We dreamed we were living in a fabulous mansion but we wake up in a greasy gutter. The ecological and economic catastrophe in the Gulf of Mexico makes our most infamous oil spill, the Exxon Valdez, look minuscule by comparison. This time we have fouled our nest on an epic scale.
The busted BP pipeline is a watershed event like 9/11, Hurricane Katrina and the collapse of the Ponzi economy. It is not as dramatic as exploding towers, as poignant as those survivors huddled on rooftops awaiting rescue, or as personal for most of us as the loss of a job or home or even a 401K. The devastation to Earth’s life-support system, the killing of a whole ocean ecosystem across the Gulf, will resonate slowly — this disaster will be a marathon, not a dash. But make no mistake, we will mark these days as the time we started to learn about ecocide, as a turning point in our realization that our industrial, carbon-dependent way of life is ruinous and cannot last. How many more of these wrenching experiences must we endure before we finally get it and change?
Lesson one: We do not stand above and beyond the boundaries of a finite natural realm that runs through our veins as surely as rivers run down canyons to the sea. The “environment” is not something out there — we breathe it, we drink it, we eat it. We embody it. Kill it and you sentence your children and grandchildren to the toil and suffering of living and dying on a scorched, contaminated planet of slums.
Lesson two: The term unsustainable tells you the end of the story. What cannot be sustained fails, collapses in on itself. The real apocalypse, not the one imagined by religious zealots but the one happening all around us right now, will be a global phenomenon that plays out locally, especially for those in the direct path of monster storms, ecocidal accidents, war, famine, pandemics, droughts, and all the other nasty surprises yet to come as we keep crossing one environmental threshold after another. Collapse ain’t pretty. It is sickening.
The catastrophe in the Gulf of Mexico will generate passionate debate. We will critique BP’s profit-saving shortcuts and poor safety record, the Bush-era regulators who were literally in bed with oil corporations, and we’ll debate any number of other issues, laws, policies and practices related to the catastrophe. But at the heart of the matter is something much deeper. If we want to stop our culture’s self-destructive habits and learn sustainable behaviors, if we want to survive our mistakes and thrive tomorrow, then we must shed our hubris and learn to be humble and wise.
The age of hubris, a time when all things are knowable, all problems can be fixed, and all limits surpassed is crashing all around us. We granted ourselves an exemption from the limits of a natural realm where there is only so much fertile soil, so much fresh water, so many fish in the ocean. The atmosphere can only absorb so much CO2 and stay benign. You can shred just so much biodiversity and expect nature to be resilient and recover from the wounds we recklessly inflict.

**Work request A**
In the text on the Gulf of Mexico spill, which earlier oil spill is said to look minuscule by comparison?
**Work request B**
Repeat everything from "Lesson one: We" down to "planet of slums." in the text on the Gulf of Mexico spill.
**Work request C**
Summarize the text on the Gulf of Mexico spill in two sentences.
The material placed after this text comes from a separate source.

**The data**
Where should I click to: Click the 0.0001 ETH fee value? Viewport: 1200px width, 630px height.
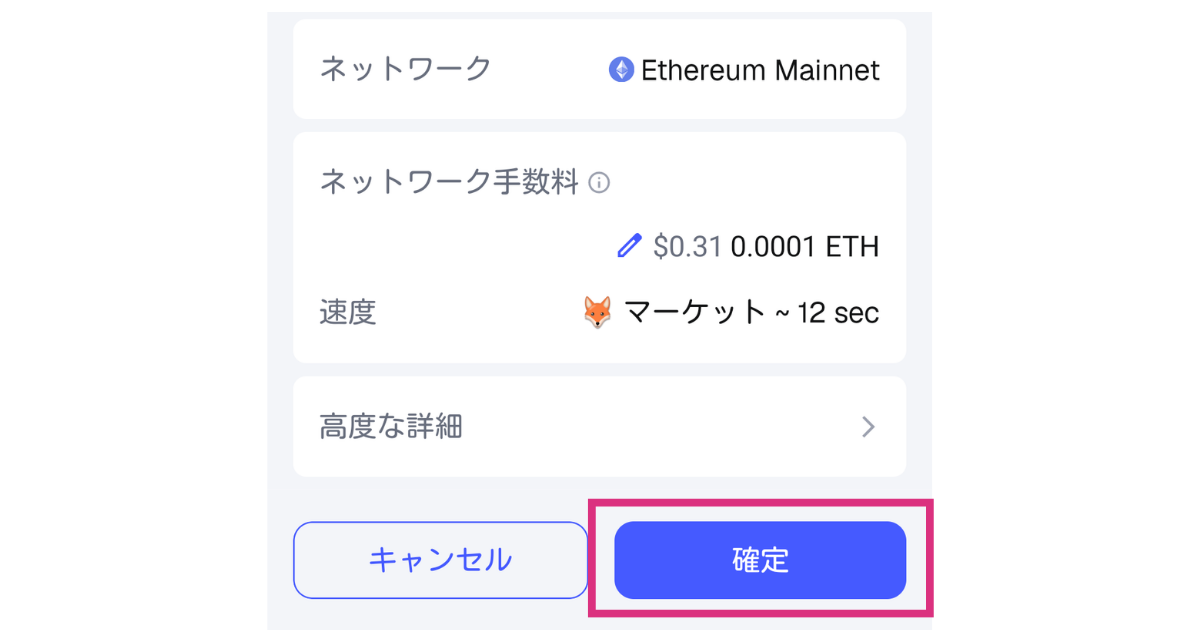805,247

**Answer A**
The Exxon Valdez.

**Answer B**
Lesson one: We do not stand above and beyond the boundaries of a finite natural realm that runs through our veins as surely as rivers run down canyons to the sea. The “environment” is not something out there — we breathe it, we drink it, we eat it. We embody it. Kill it and you sentence your children and grandchildren to the toil and suffering of living and dying on a scorched, contaminated planet of slums.

**Answer C**
The text on the Gulf of Mexico spill calls the BP pipeline disaster a watershed event that will mark the time we started to learn about ecocide and to realize that our industrial, carbon-dependent way of life is ruinous and cannot last. It argues that we are not exempt from the limits of a finite natural realm, that what is unsustainable collapses, and that we must shed our hubris and learn to be humble and wise.